Investment insights from Coronation

It must be said that Coronation Fund Managers have been underperforming in their equity funds over the last 5 years owing to a very bad 2015 and 2018. Over a longer time period they are still one of the top performers. If we look at the Coronation Equity fund, they are 14th out of 80 funds over a 7-year period, and 4th out of 59 funds over a 10-year period. For this year up to 30th April, their Equity fund is ranked 4th out of 166 funds.

What is commendable about Coronation is that they admit their mistakes and agree that owing to the size of their funds, they can be “early” in their investment calls, resulting in an underperformance for a year or two before the market and prices catch up to the value they identified. This can be clearly seen in the jump in performances from 2007 to 2008, and 2015 to 2016. The bottom line is that Coronation does have an incredibly strong team of analysts and features very high on the integrity scale when it comes to communication with investors in their funds.

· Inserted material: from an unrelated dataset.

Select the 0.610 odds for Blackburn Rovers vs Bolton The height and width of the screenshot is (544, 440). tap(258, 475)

Looking at what they have to say about markets we can break it down as follows:

The USA:

The overall equity market has performed very well over the past few years, underscored by low interest rates; strong GDP growth; low unemployment and inflation; and generally good company earnings. The technology stocks have shot the lights out, making the index rather expensive relative to other regions. The dollar is very strong and bond rates very low. Investing in the US carries with it some risk owing to these factors and selective buying is a must.

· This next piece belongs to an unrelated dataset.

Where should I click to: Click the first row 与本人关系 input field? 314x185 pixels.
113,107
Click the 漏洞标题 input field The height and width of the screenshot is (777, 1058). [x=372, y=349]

Some market commentators are shouting from the rooftops that South Africans should take all their money and buy international investments. This is a very irresponsible thing to do, especially for people on pension, for these reasons: Firstly, never forget the past. If you invested in the US in 2000, you would have received 0% growth in dollar terms for 10 years. This can happen again, especially with the US market not being cheap at the moment. Secondly, you receive almost no interest on cash investments, forcing you to take on equity risk. Thirdly, the rand is trading at oversold levels at R15/$, which brings currency risk into the equation.

One has to remember that as a pensioner, your cost of living increases by at least the rate of inflation, and this cost of living has to be financed by your return on your investments. So in 10 years’ time, your cost of living would have increased by probably more than 50%. So, should you take all your money offshore and the US equity markets repeat the 0% return from 2000 till 2010; the rand goes back to fair value at say R13,60/$ (losing you 8,6% in currency value) and stays there; and you get 0% interest on your dollar cash; you will have very little money left in 10 years’ time.

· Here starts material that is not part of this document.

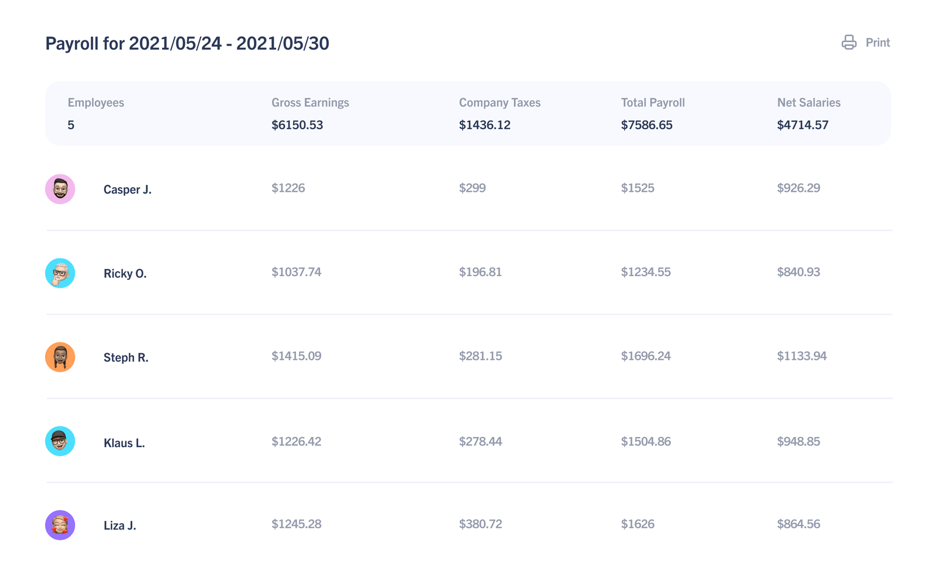This screenshot has height=585, width=936.
Task: Select the employee count value 5
Action: 71,124
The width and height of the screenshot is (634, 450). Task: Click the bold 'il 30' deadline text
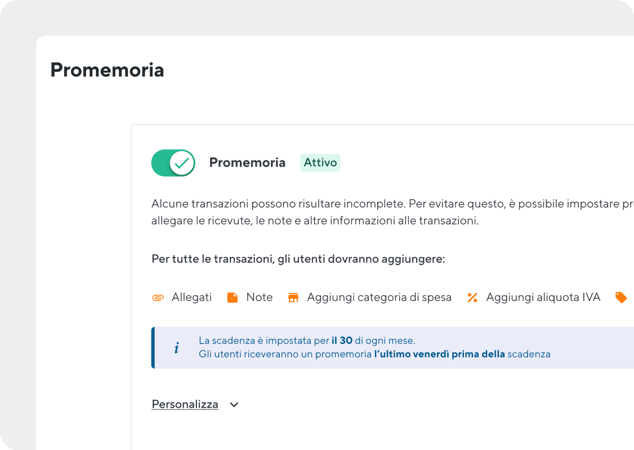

The point we are trying to make is that there is no way of knowing what will happen in the future and the only way to avoid a total catastrophe is by diversifying your investments, giving you the ability to live on that portion of your investment that is performing well whilst giving the underperforming portion time to recover.

South Africa:

This is an area we all know well because we live it every day. Coronation believes that there are some multi-national companies listed in SA like BATS and MTN who have done horribly over the last year or two and should recover soon. They do not believe that companies exposed mainly to the South African economy like the retailers, property, insurance and banking stocks are cheap enough yet, but they are very close to being a good buy. They believe that Moody’s will downgrade us to junk status before March 2020 but this is already reflected in the bond prices. All in all they feel better about SA than they felt when Zuma was still president but not enough to be eager investors.

UK and Europe:

The place is a mess with Brexit and divided government in the UK; and slow growth in the EU.


The trade wars can have longer-term negative implications and the debt levels should be managed carefully. They do, however, have room to stimulate the economy without adding to the debt problem.